Brief>
Filter this material down to the lines that contain the string "pagina", and return those lines.

Records provided>
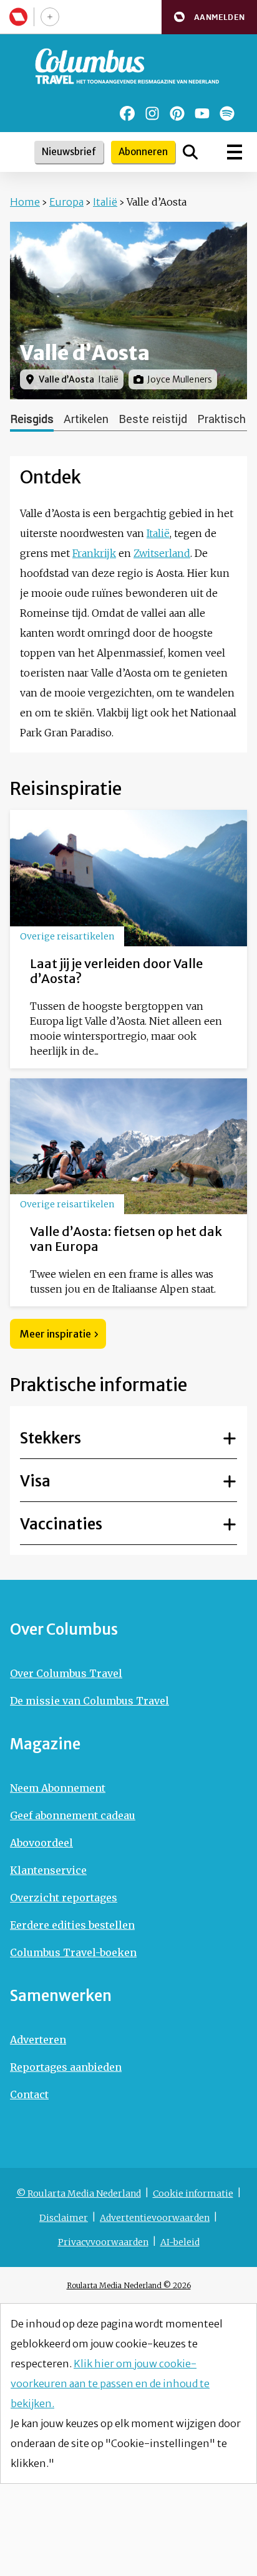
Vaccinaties (61, 1524)
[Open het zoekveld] (190, 152)
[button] (209, 17)
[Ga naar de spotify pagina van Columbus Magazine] (227, 113)
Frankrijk (94, 553)
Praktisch (221, 419)
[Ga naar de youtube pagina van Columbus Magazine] (202, 113)
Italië (105, 202)
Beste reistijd (153, 419)
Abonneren (143, 152)
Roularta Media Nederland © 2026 (129, 2285)
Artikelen (86, 419)
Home (25, 202)
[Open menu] (234, 152)
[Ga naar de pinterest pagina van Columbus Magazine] (177, 113)
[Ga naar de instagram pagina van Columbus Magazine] (152, 113)
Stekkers (50, 1438)
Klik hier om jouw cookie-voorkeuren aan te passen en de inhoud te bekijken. (110, 2383)
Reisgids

Output of the exercise>
[Ga naar de spotify pagina van Columbus Magazine] (227, 113)
[Ga naar de youtube pagina van Columbus Magazine] (202, 113)
[Ga naar de pinterest pagina van Columbus Magazine] (177, 113)
[Ga naar de instagram pagina van Columbus Magazine] (152, 113)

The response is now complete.